Z racji tego,że jestem bardzo wrażliwa płakałam na zakończeniu. Daję 10/10
Podpisuję się pod tym rękami i nogami.
Nie lubię musicali, nie licząc właśnie tego, no i Pick of Destiny z Tenacious D :)
Świetny film.
Dla mnie sam film przewidywalny do bólu, po obejrzeniu na dniach "Alicji" i świetnej "Gnijącej Panny Młodej" zachciałem "Golibrody". No cóż.. Musical musicalem, niektóre piosenki miały urok, inne nie. Trudno mi coś powiedzieć o tym filmie Burtona, oprócz tego iż tym razem nie cackano się ze złamanymi karkami, poderżniętymi gardłami, ludzkimi szczątkami i hektolitrami krwi. Jak zwykle świetne tworzenie klimatu dzięki grze świateł. Aktorzy jak to aktorzy, obsada świetna... może tylko niektóre z postaci zbyt mało są wyraziste. Muzyka... jej było dużo, bardzo mi się podobała ""Ladies in Their Sensitivities" w wykonaniu Timothy Spalla.

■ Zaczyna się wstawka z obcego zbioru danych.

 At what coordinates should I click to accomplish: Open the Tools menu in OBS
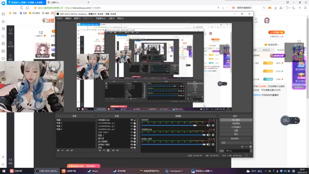point(112,18)
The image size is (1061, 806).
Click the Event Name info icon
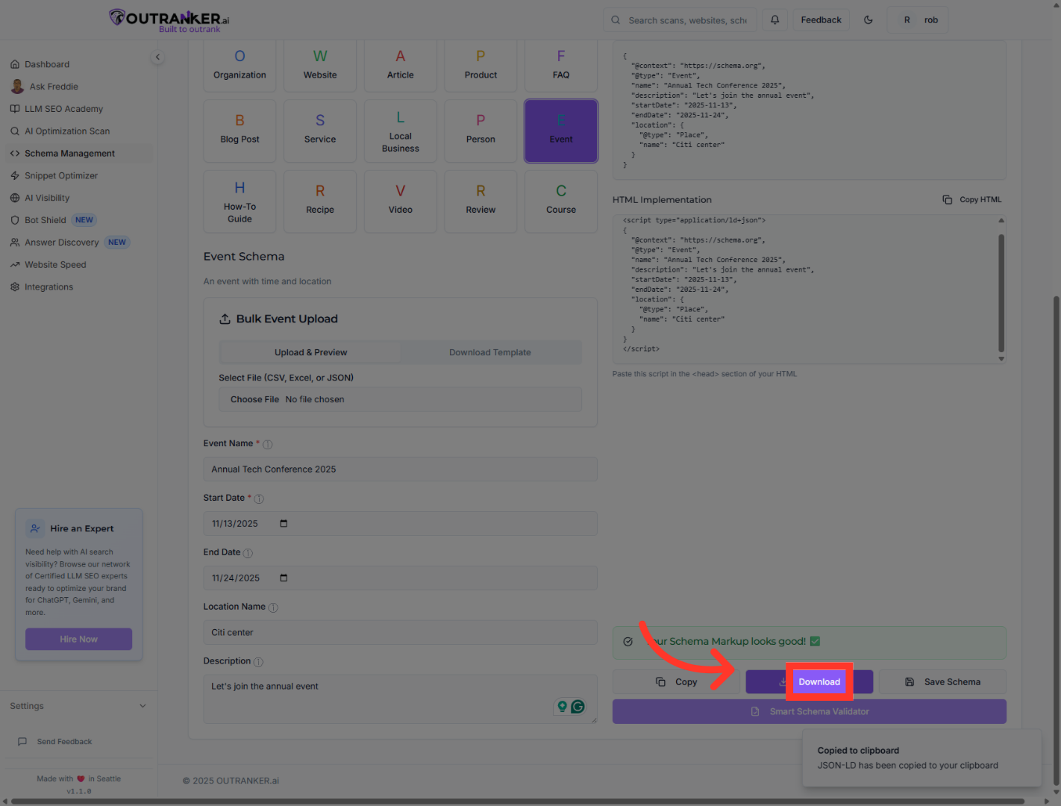click(x=268, y=445)
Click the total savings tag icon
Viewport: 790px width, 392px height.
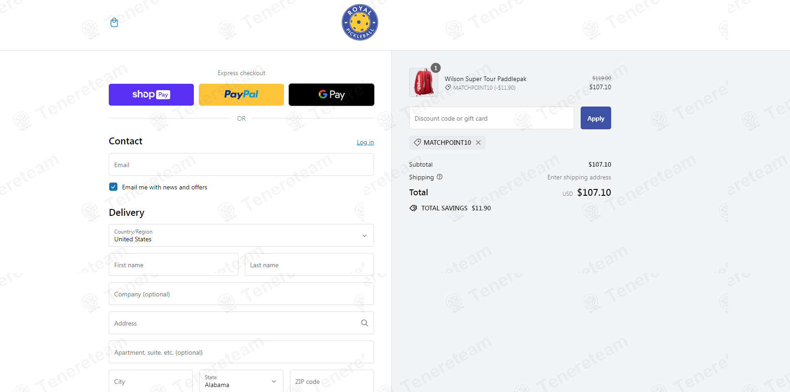(413, 208)
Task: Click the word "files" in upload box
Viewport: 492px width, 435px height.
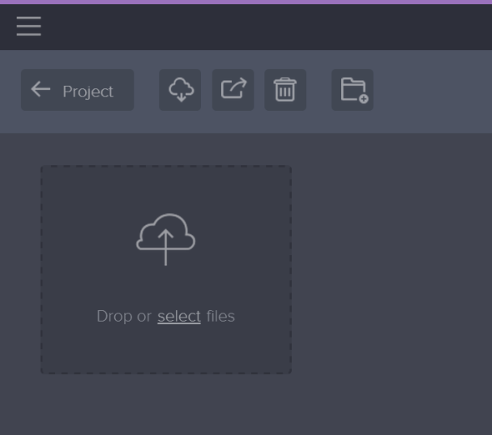Action: coord(220,316)
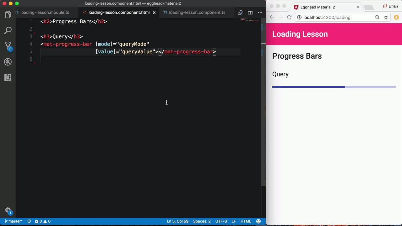Viewport: 402px width, 226px height.
Task: Open HTML preview via the preview icon
Action: pos(240,13)
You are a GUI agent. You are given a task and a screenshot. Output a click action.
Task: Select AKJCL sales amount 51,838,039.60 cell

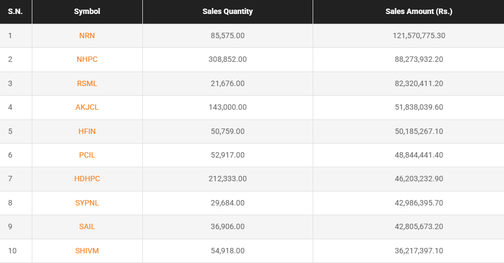419,107
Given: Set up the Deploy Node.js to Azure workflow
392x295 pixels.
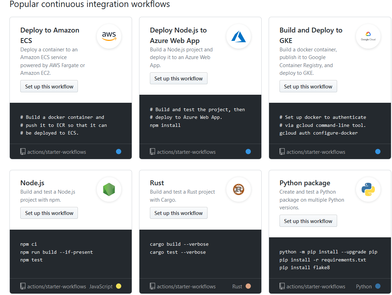Looking at the screenshot, I should [x=179, y=78].
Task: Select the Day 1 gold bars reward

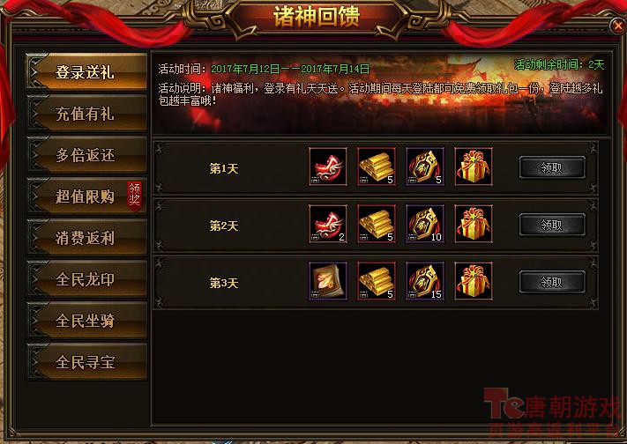Action: pos(377,167)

A moje odczucia do tych postaci... cóż, jakieś tam były do głównego bohatera i sędziego. Golibrodzie kibicowałem do pierwszego niewinnego klienta... potem liczyłem iż ktoś go w końcu zabije. Sędziego od sporej dozy antypatii do niechęci przeszedłem.
Film naprawdę dobry. Świetne kreacje stworzyli Johnny Depp i Helena Bonham Carter. Byłem pewny, że oboje dadzą radę, ale najbardziej mnie zaskoczył Alan Rickmann, którego sobie nie wyobrażałem w Musicalu, a zagrał rewelacyjnie.